Another challenge to credit card companies is H.R. 2382: Credit Card Interchange Fees Act of 2009. The bill would limit the amount that banks could charge for swipe fees. It has not been voted on by either house of Congress and has sat dormant for the last year.
The banks claim that these fees are necessary to pay their cost of processing the transactions and to offer credit to consumers.
Remember that the bank pays the merchant immediately. But you don't pay for credit card charges until you receive the bill and send in a check (or make online payment). There could be a full month before the bank gets paid. During that month the bank has to cover the cost of that money.
Quick math tells us that the fees are profitable for banks. Charging stores 2 percent to loan you money for 30 days or less works out to 24 percent or more annually. That's a rate that anyone short of a loan shark would appreciate!

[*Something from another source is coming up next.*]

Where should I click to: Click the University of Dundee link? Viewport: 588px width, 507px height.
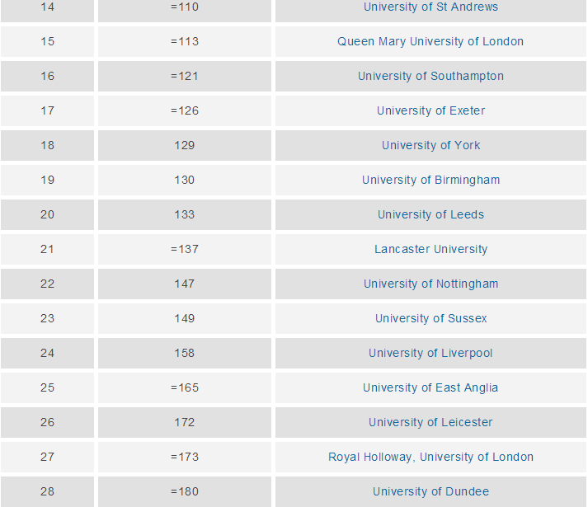[x=430, y=492]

Banks say that there are other costs that the interchange fees need to cover. Those costs include transaction processing, the costs of rewards programs and the risk that consumers will refuse to pay.
If interchange fees are capped by law, expect banks to reduce rewards and increase annual fees and interest rates. They will want to maintain their profitability. It's an open debate whether stores will lower their prices.
So, Ellen, you're right. You have been paying for the privilege of using a credit card. But, at least in the past, you were benefiting from cash-paying customers who paid the same price that you did.
Does that make you a freeloader? Hardly. Just another consumer living in a financial world that gets more complicated every year.